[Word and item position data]
══════

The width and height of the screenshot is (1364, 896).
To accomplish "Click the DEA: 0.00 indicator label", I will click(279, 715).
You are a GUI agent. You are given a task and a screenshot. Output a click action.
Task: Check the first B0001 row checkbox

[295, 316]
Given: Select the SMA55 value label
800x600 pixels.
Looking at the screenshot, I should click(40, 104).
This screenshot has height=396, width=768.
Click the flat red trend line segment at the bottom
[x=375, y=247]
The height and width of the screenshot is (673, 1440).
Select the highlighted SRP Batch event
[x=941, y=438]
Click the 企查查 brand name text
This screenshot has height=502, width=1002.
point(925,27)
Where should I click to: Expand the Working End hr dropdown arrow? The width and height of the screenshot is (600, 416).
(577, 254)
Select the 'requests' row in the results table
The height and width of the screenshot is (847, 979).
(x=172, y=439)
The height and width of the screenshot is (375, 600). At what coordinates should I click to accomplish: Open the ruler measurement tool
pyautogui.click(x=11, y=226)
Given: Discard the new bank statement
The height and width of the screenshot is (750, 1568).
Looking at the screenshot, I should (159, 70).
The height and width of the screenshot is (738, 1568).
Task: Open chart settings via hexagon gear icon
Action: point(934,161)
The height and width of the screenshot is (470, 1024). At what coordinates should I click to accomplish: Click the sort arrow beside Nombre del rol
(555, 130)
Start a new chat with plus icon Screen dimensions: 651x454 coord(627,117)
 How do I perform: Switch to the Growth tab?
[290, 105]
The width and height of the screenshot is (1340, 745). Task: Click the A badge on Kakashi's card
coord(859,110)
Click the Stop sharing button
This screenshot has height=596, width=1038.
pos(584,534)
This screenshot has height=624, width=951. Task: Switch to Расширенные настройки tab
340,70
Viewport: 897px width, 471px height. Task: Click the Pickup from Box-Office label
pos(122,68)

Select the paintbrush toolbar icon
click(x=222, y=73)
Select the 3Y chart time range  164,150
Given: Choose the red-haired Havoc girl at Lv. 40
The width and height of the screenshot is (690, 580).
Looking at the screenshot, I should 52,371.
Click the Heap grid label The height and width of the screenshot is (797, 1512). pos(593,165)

══════

Your objective:
Edit the entries above by replacing "coordinates" with "position" and leaving everything else unchanged.

Solution to the problem:
The width and height of the screenshot is (1364, 896).
To accomplish "Click the DEA: 0.00 indicator label", I will click(279, 715).
You are a GUI agent. You are given a task and a screenshot. Output a click action.
Task: Check the first B0001 row checkbox

[295, 316]
Given: Select the SMA55 value label
800x600 pixels.
Looking at the screenshot, I should click(40, 104).
This screenshot has height=396, width=768.
Click the flat red trend line segment at the bottom
[x=375, y=247]
The height and width of the screenshot is (673, 1440).
Select the highlighted SRP Batch event
[x=941, y=438]
Click the 企查查 brand name text
This screenshot has height=502, width=1002.
point(925,27)
Where should I click to: Expand the Working End hr dropdown arrow? The width and height of the screenshot is (600, 416).
(577, 254)
Select the 'requests' row in the results table
The height and width of the screenshot is (847, 979).
(x=172, y=439)
The height and width of the screenshot is (375, 600). At what position should I click to accomplish: Open the ruler measurement tool
pyautogui.click(x=11, y=226)
Given: Discard the new bank statement
The height and width of the screenshot is (750, 1568).
Looking at the screenshot, I should (159, 70).
The height and width of the screenshot is (738, 1568).
Task: Open chart settings via hexagon gear icon
Action: point(934,161)
The height and width of the screenshot is (470, 1024). At what position should I click to accomplish: Click the sort arrow beside Nombre del rol
(555, 130)
Start a new chat with plus icon Screen dimensions: 651x454 coord(627,117)
 How do I perform: Switch to the Growth tab?
[290, 105]
The width and height of the screenshot is (1340, 745). Task: Click the A badge on Kakashi's card
coord(859,110)
Click the Stop sharing button
This screenshot has height=596, width=1038.
pos(584,534)
This screenshot has height=624, width=951. Task: Switch to Расширенные настройки tab
340,70
Viewport: 897px width, 471px height. Task: Click the Pickup from Box-Office label
pos(122,68)

Select the paintbrush toolbar icon
click(x=222, y=73)
Select the 3Y chart time range  164,150
Given: Choose the red-haired Havoc girl at Lv. 40
The width and height of the screenshot is (690, 580).
Looking at the screenshot, I should 52,371.
Click the Heap grid label The height and width of the screenshot is (797, 1512). pos(593,165)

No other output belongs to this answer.